─── EXCERPT

The SHAME globe viewed from afar brings to mind a monumentalized dandelion blowfly, ephemeral and light, sensitive to every gust of wind. On the other hand, seen up close, the thick tar-clad feathers stopped in their flow forming black tears adding weight to the composition. Doomed to ridicule, the globe displayed in the gallery space is a reminder of real and virtual exclusion, as well as the regressive mechanisms of social coexistence, which are united by hatred rather than love or care. 

Seen in dialogue with SHAME Janin’s latest realizations, Pasygraphy (Swirls, Forests, and Clubs), in process since 2020, consists of sculptures made of twisted pieces of men’s wear (suits, pants, t-shirts, socks, underwear, shoes, leather, and metal belts) cast in epoxy resin. The title of the works signifies an artificially created international system of written characters, intended to represent concepts rather than specific words. This unique notation, reflecting the utopian universalism of understanding, can be applied to rachitic male figures, operating in the language of a patriarchal costume, devoid of body and soul, upholding contractual authority. Twisted and defeated, leaning against walls and lying on the floor, the constructs reflect the dominant masculinity in the culture. Known from psychoanalysis Lacanian Name of the Father, the Big Other and the guardian of the Law are experiencing a crisis, losing their balance and control over subjectivity, they are viewing themselves in the SHAME globe.

──────

§ HOW TO COMPLETE THIS TASK:
Return the passage on the SHAME globe from "The SHAME globe viewed from" to "than love or care.", copied word for word.

─── ENTRIES SUPPLIED

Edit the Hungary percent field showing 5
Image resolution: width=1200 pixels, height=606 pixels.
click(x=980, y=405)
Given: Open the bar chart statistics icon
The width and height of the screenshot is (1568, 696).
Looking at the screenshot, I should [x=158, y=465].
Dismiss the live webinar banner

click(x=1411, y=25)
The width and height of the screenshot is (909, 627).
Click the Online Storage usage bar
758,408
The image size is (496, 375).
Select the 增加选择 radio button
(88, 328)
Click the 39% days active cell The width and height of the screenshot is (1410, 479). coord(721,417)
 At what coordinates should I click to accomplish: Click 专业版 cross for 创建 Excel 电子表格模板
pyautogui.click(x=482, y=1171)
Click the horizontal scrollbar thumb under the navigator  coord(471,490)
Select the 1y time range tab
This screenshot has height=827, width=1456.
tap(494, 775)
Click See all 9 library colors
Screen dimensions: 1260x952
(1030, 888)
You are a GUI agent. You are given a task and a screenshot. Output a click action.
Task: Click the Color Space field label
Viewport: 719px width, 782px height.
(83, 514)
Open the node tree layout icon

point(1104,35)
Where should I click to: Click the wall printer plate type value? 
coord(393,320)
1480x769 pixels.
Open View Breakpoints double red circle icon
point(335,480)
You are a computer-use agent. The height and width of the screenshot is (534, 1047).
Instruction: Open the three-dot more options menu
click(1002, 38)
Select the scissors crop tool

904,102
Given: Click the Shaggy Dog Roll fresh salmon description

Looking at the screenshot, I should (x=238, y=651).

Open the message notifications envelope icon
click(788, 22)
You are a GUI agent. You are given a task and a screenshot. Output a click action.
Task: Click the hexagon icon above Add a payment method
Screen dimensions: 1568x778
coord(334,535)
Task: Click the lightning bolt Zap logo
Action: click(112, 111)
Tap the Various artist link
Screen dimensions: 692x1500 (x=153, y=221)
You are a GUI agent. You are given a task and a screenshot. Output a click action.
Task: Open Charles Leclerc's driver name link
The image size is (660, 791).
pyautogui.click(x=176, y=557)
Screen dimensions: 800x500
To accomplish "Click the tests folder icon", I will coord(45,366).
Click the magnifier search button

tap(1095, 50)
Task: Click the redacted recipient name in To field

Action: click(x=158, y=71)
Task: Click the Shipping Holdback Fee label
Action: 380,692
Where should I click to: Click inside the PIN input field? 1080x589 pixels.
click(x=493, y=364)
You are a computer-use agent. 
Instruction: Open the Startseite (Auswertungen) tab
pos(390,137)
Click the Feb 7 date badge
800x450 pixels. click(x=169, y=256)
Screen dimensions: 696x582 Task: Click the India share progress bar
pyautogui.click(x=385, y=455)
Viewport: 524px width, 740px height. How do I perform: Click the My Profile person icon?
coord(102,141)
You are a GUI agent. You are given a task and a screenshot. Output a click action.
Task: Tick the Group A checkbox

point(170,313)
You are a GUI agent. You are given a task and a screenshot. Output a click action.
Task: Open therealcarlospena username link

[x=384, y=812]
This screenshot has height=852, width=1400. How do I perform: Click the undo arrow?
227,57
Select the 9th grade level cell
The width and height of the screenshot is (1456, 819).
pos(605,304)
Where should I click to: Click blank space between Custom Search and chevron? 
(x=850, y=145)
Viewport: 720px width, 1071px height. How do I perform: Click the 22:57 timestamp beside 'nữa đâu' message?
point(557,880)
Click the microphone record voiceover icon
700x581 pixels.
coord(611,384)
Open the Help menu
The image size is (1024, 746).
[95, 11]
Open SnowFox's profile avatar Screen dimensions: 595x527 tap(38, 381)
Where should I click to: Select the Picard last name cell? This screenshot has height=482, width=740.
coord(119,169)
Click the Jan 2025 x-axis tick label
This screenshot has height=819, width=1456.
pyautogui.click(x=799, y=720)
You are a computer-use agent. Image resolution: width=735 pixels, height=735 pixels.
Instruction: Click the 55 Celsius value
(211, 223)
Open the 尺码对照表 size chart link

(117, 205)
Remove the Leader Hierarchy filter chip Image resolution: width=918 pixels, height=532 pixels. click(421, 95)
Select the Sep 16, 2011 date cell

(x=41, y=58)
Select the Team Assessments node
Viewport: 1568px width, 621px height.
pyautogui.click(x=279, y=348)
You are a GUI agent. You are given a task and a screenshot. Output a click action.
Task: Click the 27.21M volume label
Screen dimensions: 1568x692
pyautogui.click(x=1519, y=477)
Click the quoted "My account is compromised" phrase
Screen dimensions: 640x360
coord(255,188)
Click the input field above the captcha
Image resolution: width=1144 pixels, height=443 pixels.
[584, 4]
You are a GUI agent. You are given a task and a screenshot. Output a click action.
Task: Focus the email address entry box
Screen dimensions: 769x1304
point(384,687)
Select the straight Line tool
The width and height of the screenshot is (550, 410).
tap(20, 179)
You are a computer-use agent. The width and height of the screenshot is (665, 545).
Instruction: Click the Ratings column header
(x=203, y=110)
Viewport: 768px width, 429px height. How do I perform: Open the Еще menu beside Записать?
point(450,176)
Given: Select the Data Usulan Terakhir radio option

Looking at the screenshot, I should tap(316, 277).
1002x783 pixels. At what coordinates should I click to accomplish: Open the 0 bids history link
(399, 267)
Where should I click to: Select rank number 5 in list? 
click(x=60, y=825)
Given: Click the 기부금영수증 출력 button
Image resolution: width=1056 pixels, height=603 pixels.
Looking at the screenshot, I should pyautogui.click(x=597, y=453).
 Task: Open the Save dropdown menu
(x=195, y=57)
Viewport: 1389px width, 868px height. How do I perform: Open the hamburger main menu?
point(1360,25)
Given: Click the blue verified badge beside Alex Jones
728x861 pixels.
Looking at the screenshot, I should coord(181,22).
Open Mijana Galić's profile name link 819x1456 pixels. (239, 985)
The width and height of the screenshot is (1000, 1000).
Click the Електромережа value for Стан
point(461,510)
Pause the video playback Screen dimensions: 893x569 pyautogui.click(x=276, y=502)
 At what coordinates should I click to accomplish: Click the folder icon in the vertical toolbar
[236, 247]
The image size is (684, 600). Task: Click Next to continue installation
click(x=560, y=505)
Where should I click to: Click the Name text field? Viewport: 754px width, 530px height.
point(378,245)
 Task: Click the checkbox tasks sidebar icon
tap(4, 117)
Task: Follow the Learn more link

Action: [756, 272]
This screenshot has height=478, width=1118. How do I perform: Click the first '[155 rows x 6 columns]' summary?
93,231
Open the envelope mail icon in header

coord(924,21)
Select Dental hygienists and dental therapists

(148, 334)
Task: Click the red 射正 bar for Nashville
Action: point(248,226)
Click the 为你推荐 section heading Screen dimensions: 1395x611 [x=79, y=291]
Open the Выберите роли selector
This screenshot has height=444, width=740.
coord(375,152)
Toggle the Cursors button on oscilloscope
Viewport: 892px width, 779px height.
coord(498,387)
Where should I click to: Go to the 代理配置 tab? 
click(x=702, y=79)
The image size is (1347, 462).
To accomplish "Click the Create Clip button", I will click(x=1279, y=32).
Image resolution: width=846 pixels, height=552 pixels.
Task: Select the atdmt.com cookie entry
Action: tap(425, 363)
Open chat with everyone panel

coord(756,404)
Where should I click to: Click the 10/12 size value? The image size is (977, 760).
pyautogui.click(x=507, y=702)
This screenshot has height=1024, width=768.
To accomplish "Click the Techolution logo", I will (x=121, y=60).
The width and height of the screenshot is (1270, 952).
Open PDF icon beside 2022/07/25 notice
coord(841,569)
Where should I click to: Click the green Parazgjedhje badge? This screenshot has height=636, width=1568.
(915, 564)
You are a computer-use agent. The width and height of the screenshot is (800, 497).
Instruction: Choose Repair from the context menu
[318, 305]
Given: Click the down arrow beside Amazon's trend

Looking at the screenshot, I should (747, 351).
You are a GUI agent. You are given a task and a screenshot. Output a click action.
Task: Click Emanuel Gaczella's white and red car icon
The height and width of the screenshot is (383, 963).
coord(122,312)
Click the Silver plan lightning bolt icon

──────

§ WRITTEN REPLY:
The SHAME globe viewed from afar brings to mind a monumentalized dandelion blowfly, ephemeral and light, sensitive to every gust of wind. On the other hand, seen up close, the thick tar-clad feathers stopped in their flow forming black tears adding weight to the composition. Doomed to ridicule, the globe displayed in the gallery space is a reminder of real and virtual exclusion, as well as the regressive mechanisms of social coexistence, which are united by hatred rather than love or care.